Response to treatment for an intracellular infection in a T cell-deficient host: toxoplasmosis in nude mice.

To examine the experimental basis of treatment failures in T cell-deficient patients with intracellular infections, euthymic and athymic (nude) BALB/c mice were infected with Toxoplasma gondii and treated with sulfadiazine. All euthymic and nude mice survived during 2 weeks of sulfadiazine therapy. Once treatment was discontinued, 100% of euthymic mice survived while all nude mice died. Post-sulfadiazine treatment survival was enhanced in nude mice by reconstitution with either L3T4+ or Lyt-2+ cells and was reduced in euthymic mice by monoclonal antibody treatment directed at depleting either L3T4+ or Lyt-2+ cells or interleukin-2 (IL-2) or interferon-gamma (IFN-gamma).

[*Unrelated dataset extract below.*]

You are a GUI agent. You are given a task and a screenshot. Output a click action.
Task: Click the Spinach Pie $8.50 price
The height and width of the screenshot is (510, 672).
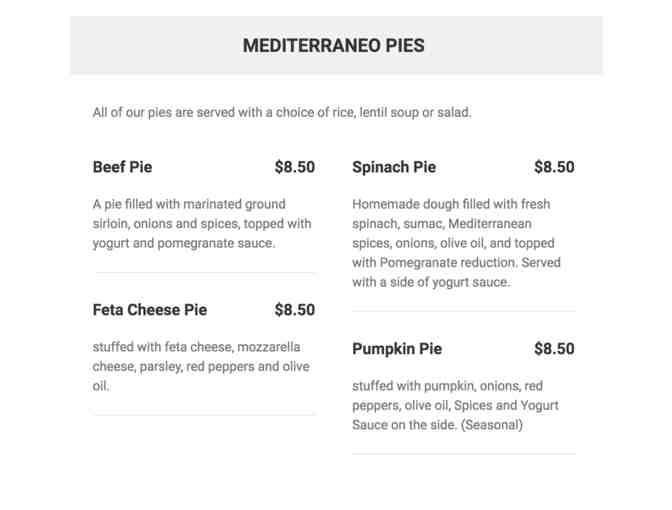point(554,167)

These results suggest that although T cells and their products are not required for an initial response (survival) to treatment in acute experimental toxoplasmosis, survival off drug is strictly T cell-dependent. Optimal posttreatment survival appears to involve both L3T4+ helper and Lyt-2+ cytotoxic cells, probably acting in concert, as well as the endogenous secretion of at least two T cell-derived lymphokines, IL-2 and IFN-gamma.